[[ SOURCE DOCUMENT open ]]

Planned Giving

Many people choose to include charity in their will or estate plan. Have you considered including NSAC or your local church in yours?

Thank you for the gifts you have already given in your lifetime. We know through the years you have carefully thought about how much to give, to whom to give and how to give.

Now we invite you to consider a “living legacy.” You have loved and served Spiritualism and you know life continues—the intangible. What of the tangible assets you may leave behind? Your church has come to count on you—wouldn’t it be wonderful to find a way to take care of your family and yet still ensure you can support Spiritualism as always?

By leaving a gift in your will or estate plan, you can continue to contribute and help the message of Spiritualism move forward. This is called a “living legacy” because through a planned gift, you live on here in the physical world in the sense that your lifelong efforts continue to bear fruit in helping others.

Ways to Give

  • Through a gift in your will.
  • By designating NSAC or your church as a beneficiary or a contingent beneficiary of your retirement assets, insurance policies, bank or investment accounts.
  • Through a gift of property, such as stocks, real estate, art, percentage in a business.

[[ SOURCE DOCUMENT closed ]]
[[ DATA FOR REVIEW open ]]

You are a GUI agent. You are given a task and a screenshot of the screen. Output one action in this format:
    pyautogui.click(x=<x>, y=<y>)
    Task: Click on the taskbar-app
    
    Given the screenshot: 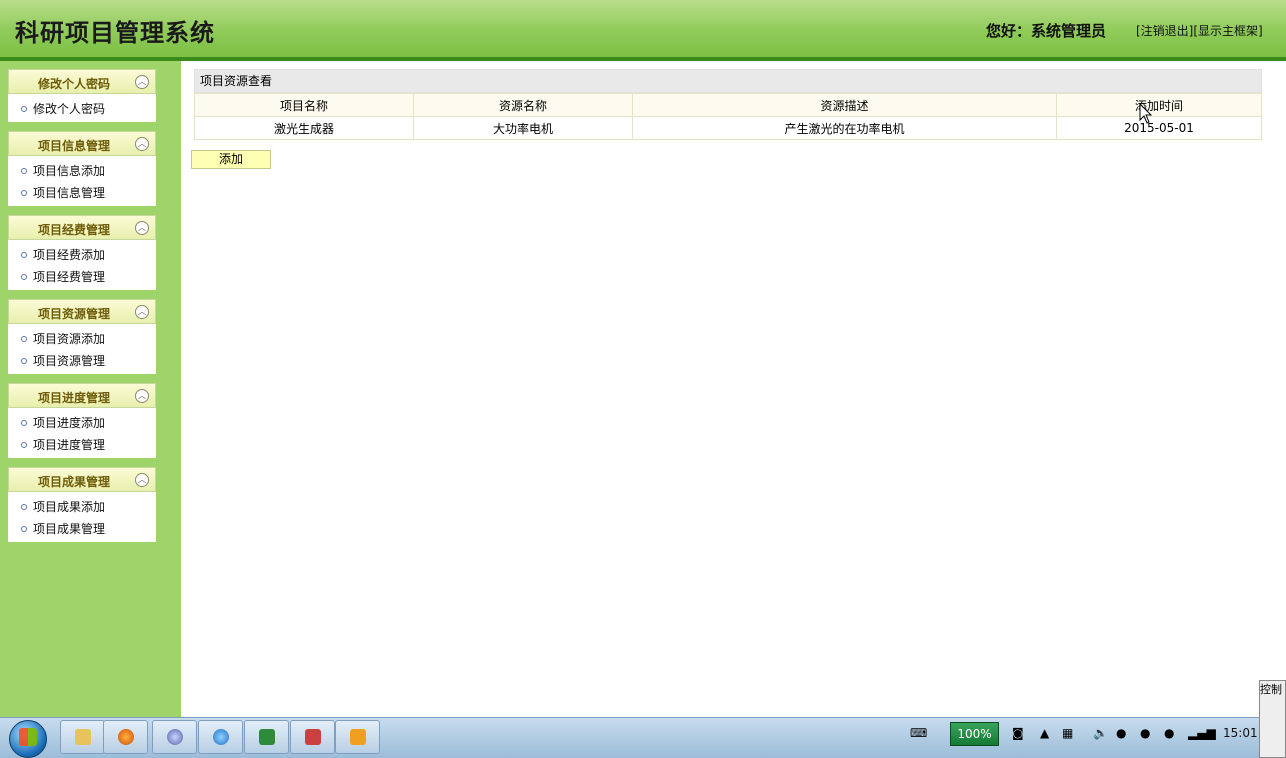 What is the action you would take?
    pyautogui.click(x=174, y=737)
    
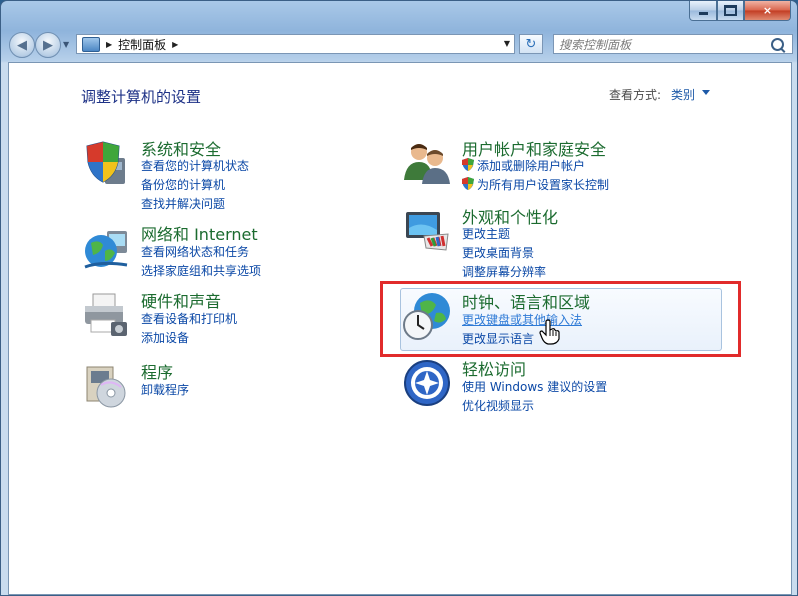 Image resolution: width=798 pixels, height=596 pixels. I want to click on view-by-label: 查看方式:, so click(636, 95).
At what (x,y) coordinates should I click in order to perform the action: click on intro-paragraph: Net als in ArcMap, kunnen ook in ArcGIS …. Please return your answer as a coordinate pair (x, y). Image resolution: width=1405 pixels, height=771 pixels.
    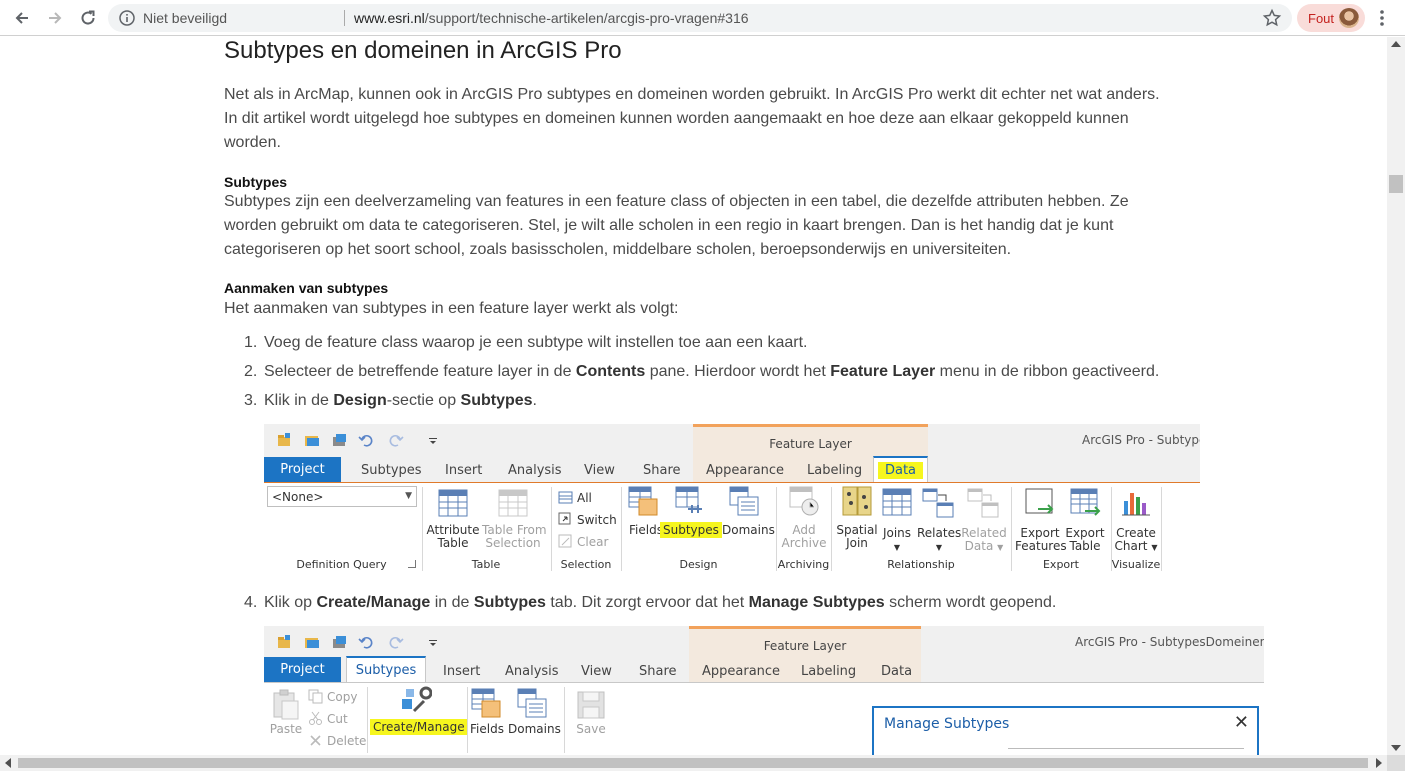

[[ DATA FOR REVIEW closed ]]

Using the planned giving page, answer:
(a) What name does the page give to leaving a gift in a will or estate plan?
(b) Besides NSAC, which recipient does the page invite readers to include?
(c) What examples of property gifts does the page list?

▸ RESPONSE AREA:
(a) A "living legacy."
(b) The reader's local church.
(c) Stocks, real estate, art, and a percentage in a business.